North’s future seems uncertain as their progression largely depends on Valde evolving to become the next great Danish leader while continuing to be a top 10 player in the world. Karrigan’s Mouz on the other hand, looks primed to be a future potential contender.
Honestly, Cloud9 needed something to anchor themselves with in 2019. They continued to shuffle their roster throughout 2018 and 2019, and by the Katowice Major, it was clear that they needed a guiding light forward and an actual plan rather than continue trying to patch holes in a sinking ship.

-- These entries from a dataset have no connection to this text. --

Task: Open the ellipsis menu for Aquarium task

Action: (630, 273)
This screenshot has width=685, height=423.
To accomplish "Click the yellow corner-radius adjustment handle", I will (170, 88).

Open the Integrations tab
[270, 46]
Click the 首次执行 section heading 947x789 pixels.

The lineup at the Katowice Major included: Timothy 'autimatic' Ta, Will 'RUSH' Wierzba, Robin 'flusha' Ronnquist, Fabien 'kioShiMa' Fiey, and Jordan 'Zellsis' Montemurro. The team had decent, but disparate firepower. This was the type of team FaZe Clan was before Karrigan took control and C9 had the potential to be Karrigan's new turn-around project.

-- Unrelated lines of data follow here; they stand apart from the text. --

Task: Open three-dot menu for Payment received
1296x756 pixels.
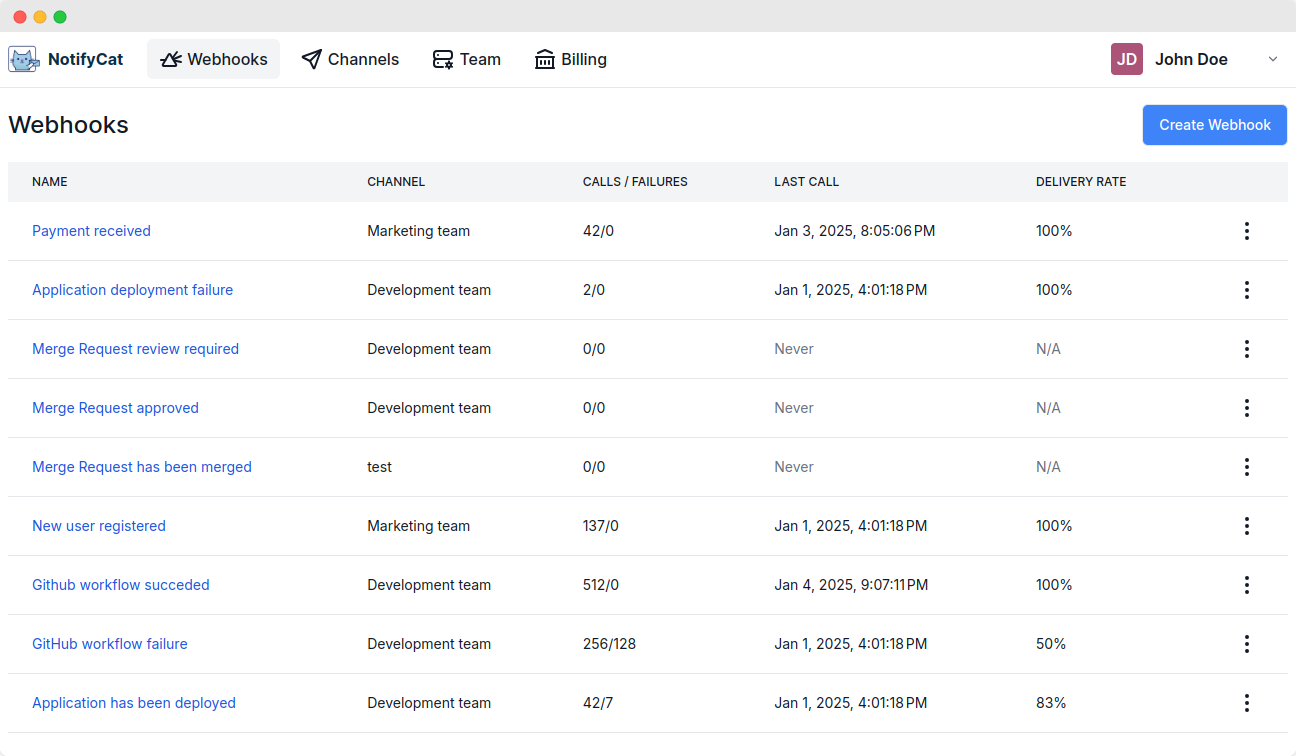Action: click(1246, 231)
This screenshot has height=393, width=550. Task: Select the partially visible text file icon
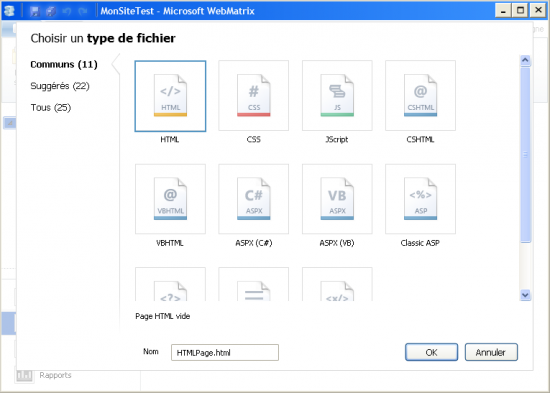click(254, 284)
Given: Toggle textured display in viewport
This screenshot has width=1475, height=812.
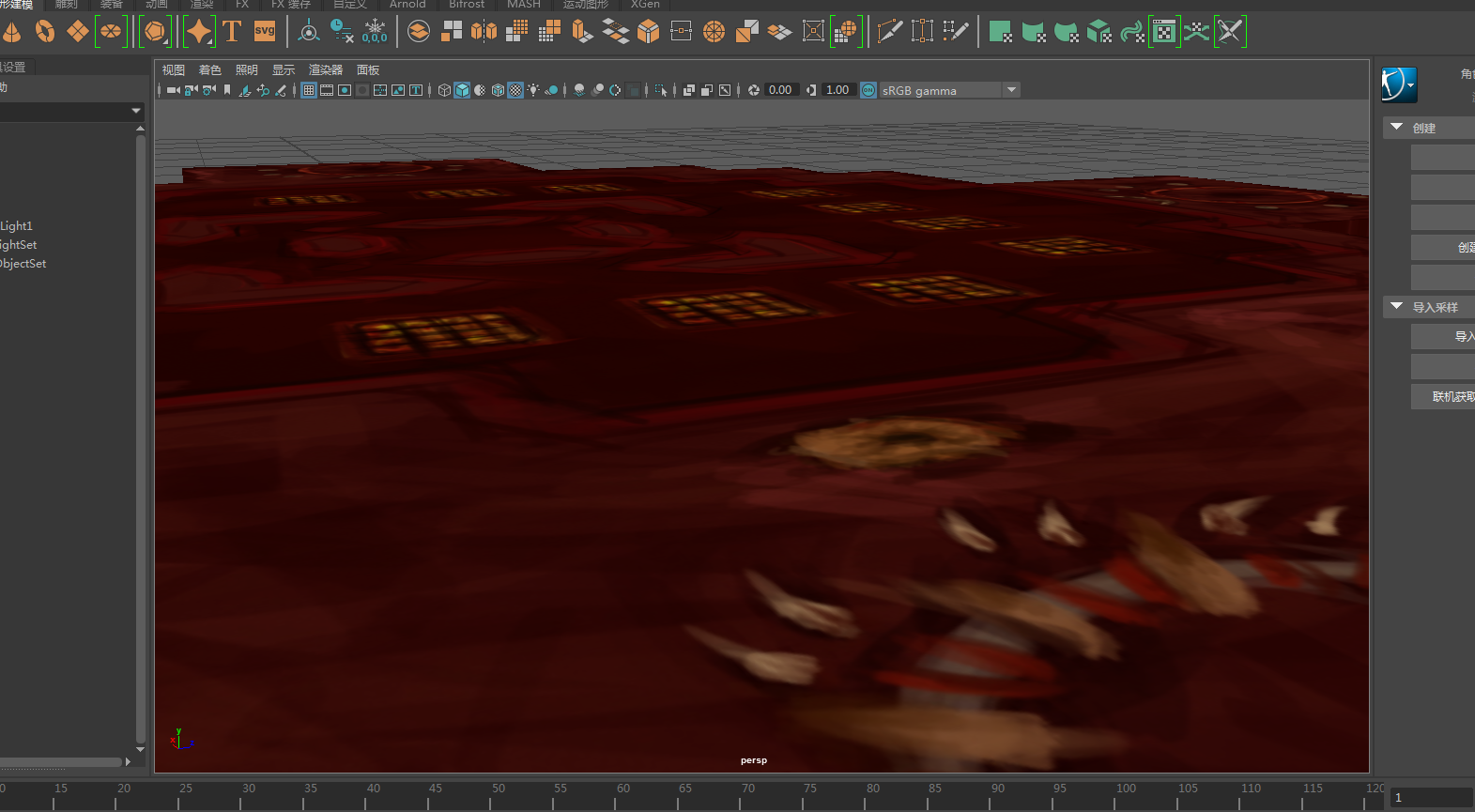Looking at the screenshot, I should [x=515, y=90].
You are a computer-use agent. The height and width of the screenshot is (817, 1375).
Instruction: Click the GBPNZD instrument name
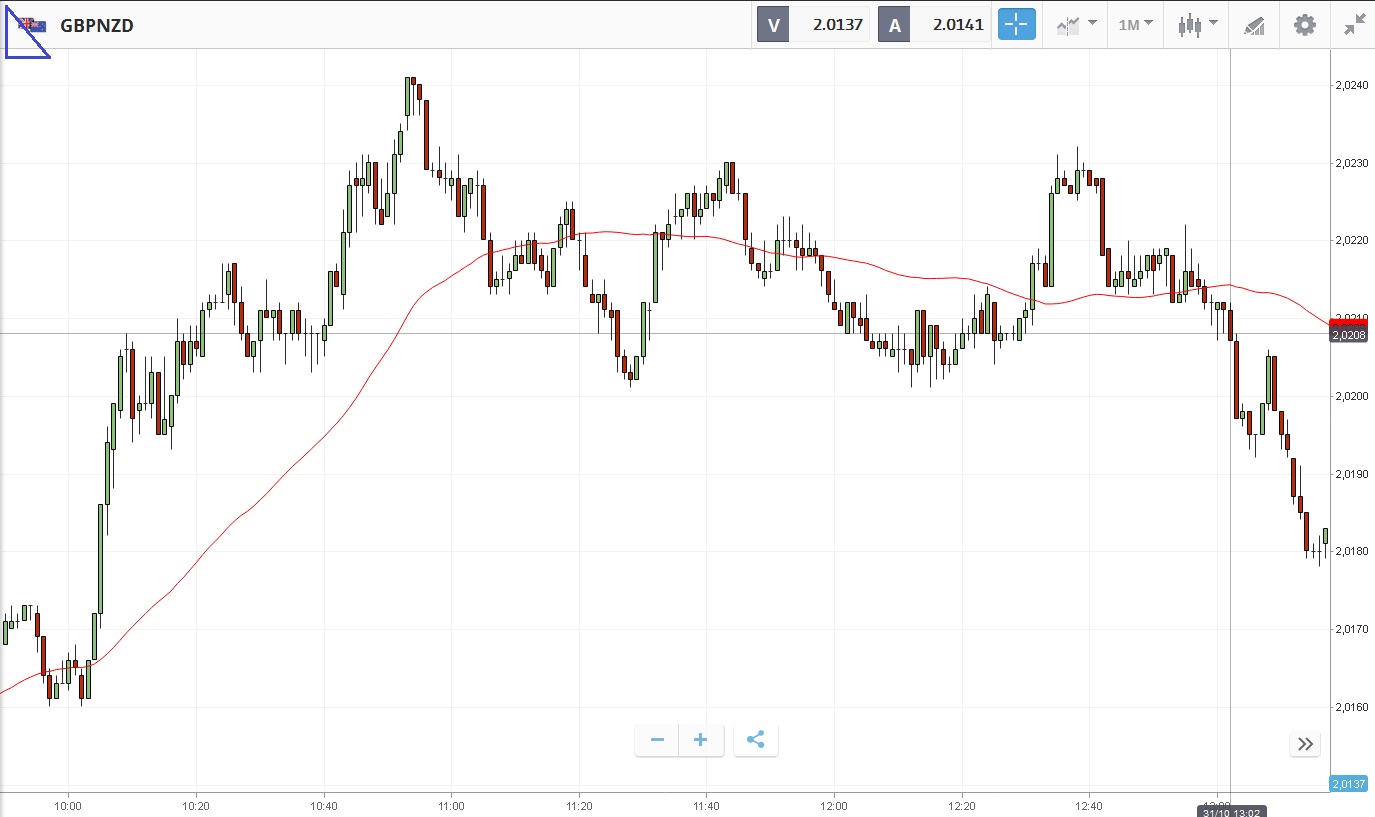(97, 26)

That didn’t happen as Cloud9 never engaged in serious talks with Karrigan. They spent the remainder of the season shuffling until NRG kicked their IGL Damian “daps” Steele. Daps constructed a new roster with a good base and Cloud9 appear to moving in the right direction.
The final team I want to look at is G2 Esports. G2 were a team that should have seriously considered Karrigan as a pickup around the Katowice Major. Unlike the other teams on the list, G2 did a good job in managing their roster. They picked up the right role players they needed with Lucas 'Lucky' Chastang and Audric 'JaCkz' Jug. They made the move to get Francois 'AmaNEk' Delaunay after the Major which gave them the secondary in-game leader they needed.

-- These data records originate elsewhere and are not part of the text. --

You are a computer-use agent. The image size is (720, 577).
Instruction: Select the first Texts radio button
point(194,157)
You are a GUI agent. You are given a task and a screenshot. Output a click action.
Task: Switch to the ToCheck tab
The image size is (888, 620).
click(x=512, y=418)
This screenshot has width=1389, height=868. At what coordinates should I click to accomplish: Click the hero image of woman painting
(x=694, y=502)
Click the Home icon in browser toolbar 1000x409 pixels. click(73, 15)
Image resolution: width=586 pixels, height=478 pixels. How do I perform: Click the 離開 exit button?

Overall, the only criticisms you can levy against G2 is their failure to get Mathieu 'ZywOo' Herbaut before Vitality, and the initial premise of having an all French team to begin with. The CEO of G2 is Carlos “ocelote” Santiagos. His League of Legends squad has been successful with a mixed international team and his first forays into CS:GO had him use an international lineup. So the idea of going the international route wasn't foreign to him and likely something he considered.
Even so, G2 stuck with the all French lineup for another cycle. In the context of that, G2 have made good moves and been relatively successful. However G2 as an organization have always aimed to be the best, and after a 2-3 Legends stage finish in Berlin, have decided to go international. According to a report by 1pv, they have benched shox and Lucky, and are looking to go international.
While this post-Major roster shuffle features the largest number of players for hire, none of them hold a candle to Karrigan when it comes to leading mixed international teams. So while I agree with G2’s decision to go international, the move comes six months too late. If they were going to go this route, they should have gotten Karrigan when they had the chance.
As CS:GO gets more money into the scene, the roster management of teams becomes more critical to a team’s long-term success. You can see its effects when you compare Mousesports to the other potential teams that could have picked up Karrigan.
Mouseports are on the rise and have locked in an all-time great in-game leader and three young rising stars. NiP and Fnatic are in shambles. North is treading water. Cloud9 is at the starting line 6 months after Mouz started. G2 have to start rebuilding once again.
The decision to pass up on Karrigan lottery could have big competitive ramifications for many of these teams for years to come.